§ WHAT NEEDS TO BE DONE: No pictures are to be included when the entries below are reproduced exactly.

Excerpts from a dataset
▬▬▬▬▬▬

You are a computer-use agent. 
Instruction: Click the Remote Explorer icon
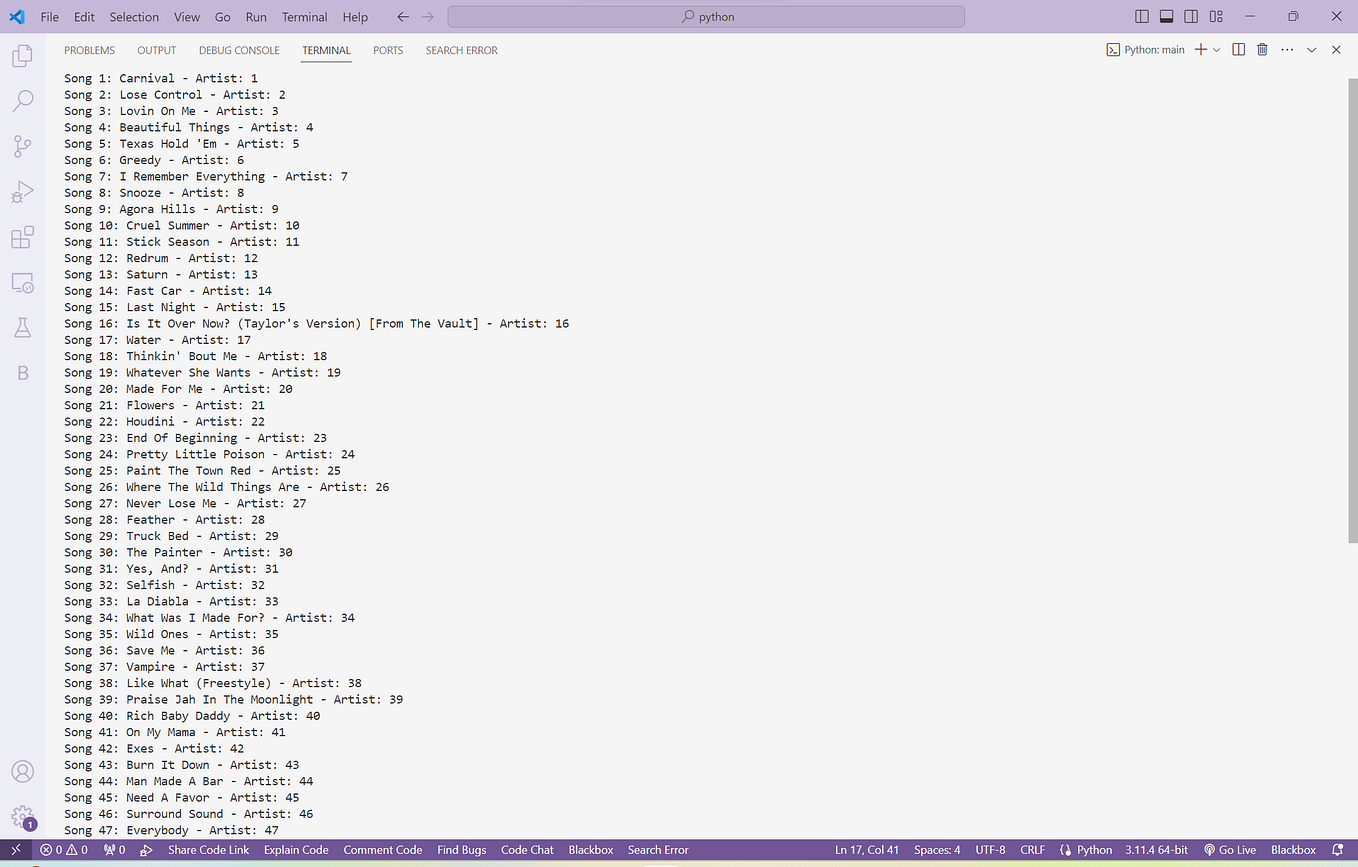click(21, 282)
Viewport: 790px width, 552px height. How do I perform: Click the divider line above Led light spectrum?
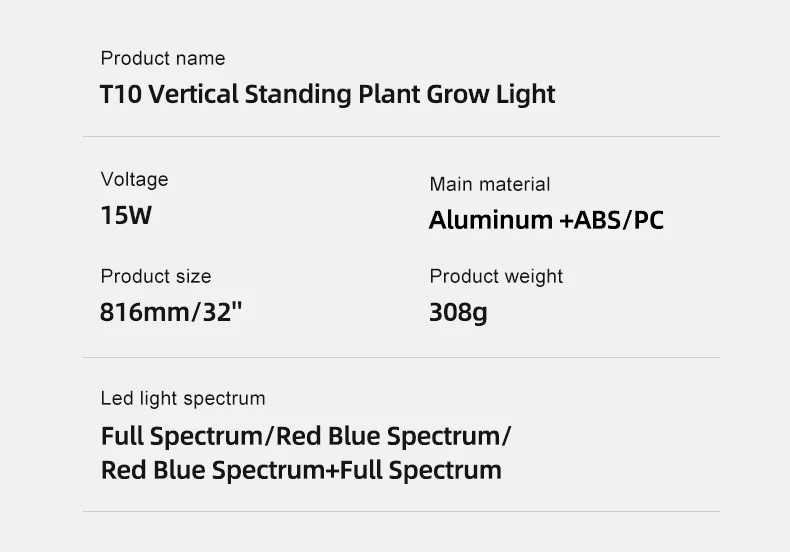coord(400,357)
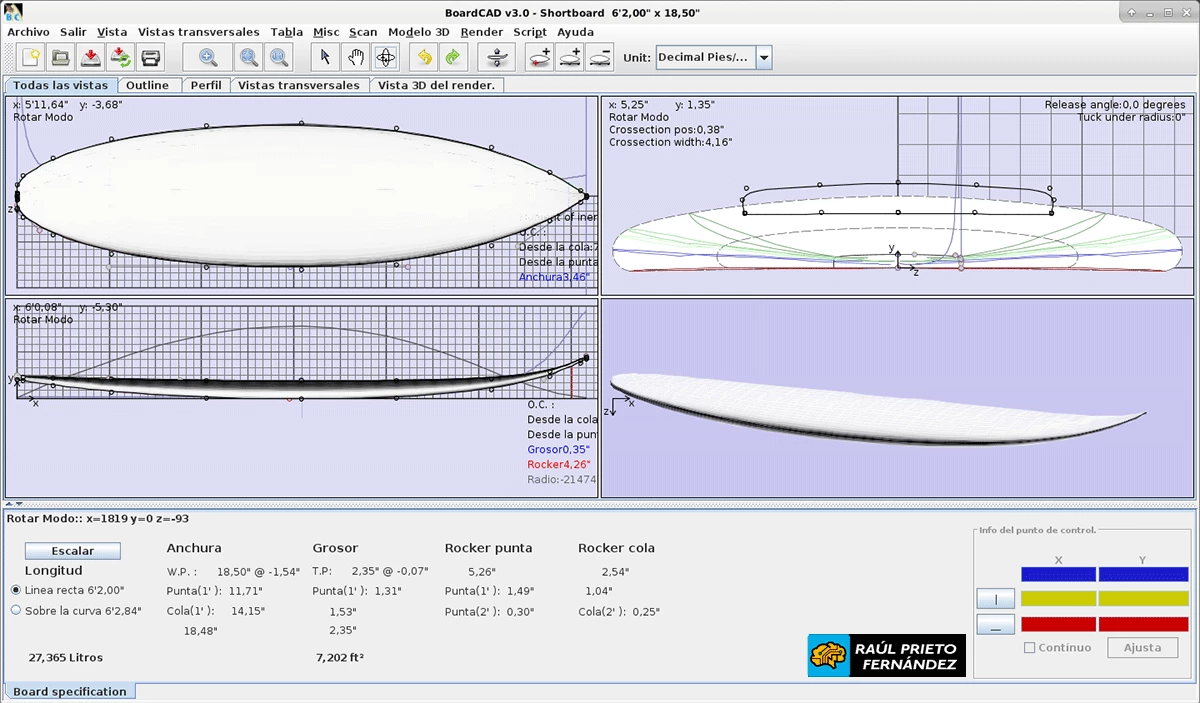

▬▬▬▬▬▬

§ EXERCISE SOLUTION:
You are a computer-use agent. 
Instruction: Click the Remote Explorer icon
click(21, 282)
Viewport: 790px width, 552px height. How do I perform: Click the divider line above Led light spectrum?
coord(400,357)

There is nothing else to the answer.